Thank you so much for your response! It feels good to have thoughtful responses!!

 

 

"Love" is definitely not a simple thing, that's for sure! ;)

 

I feel strange that I ever did read his emails, but, I wonder if it would be ABSOLUTELY the wrong thing to do to ask him questions about the emails, thus revealing what I have done (I'd feel like I'VE let him down!). I feel like it's a very odd thing to face and that the relationship might almost need to end if I've resulted to reading his emails. Is this strange? I talked w/ him tonight and I felt strange that I had been a little sneak to read his email (I'm not one to keep secrets, they tend to "eat away" at me) and that I'm doing damage by such actions.

Posted

I think instead of talking to him about reading his emails, you should attempt to figure out what is causing the lack of distrust. I kind of see it as trying to solve the symptom and not healing the problem. What's causing the distrust? His actions, words, combination of these?

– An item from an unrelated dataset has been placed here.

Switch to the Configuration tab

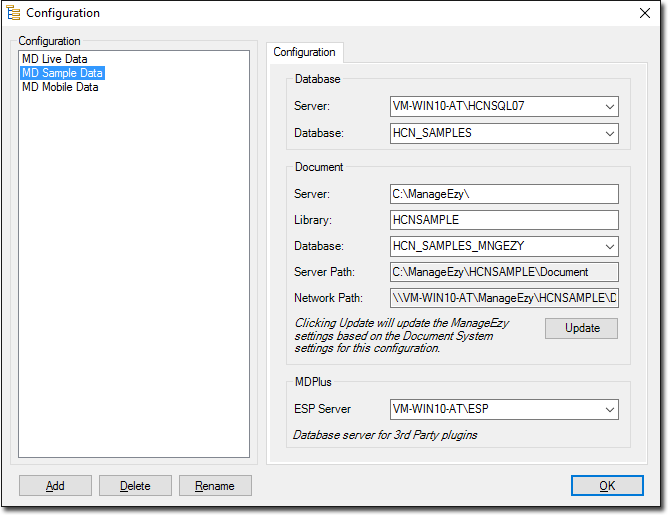[x=304, y=52]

If you've noticed you've gotten more insecure since he told you about cheating on his ex, then talk to him about that. Try to do so without sounding accusing or attacking, but more in a curiousity type of way. As best you can at least.

 

It might help you in dealing with your past too, depending on how open he is on the subject.

 

I don't think I'd mention the emails... but I also wouldn't do that again. That's my personal thoughts, I've realized everyone feels different about that kind of thing.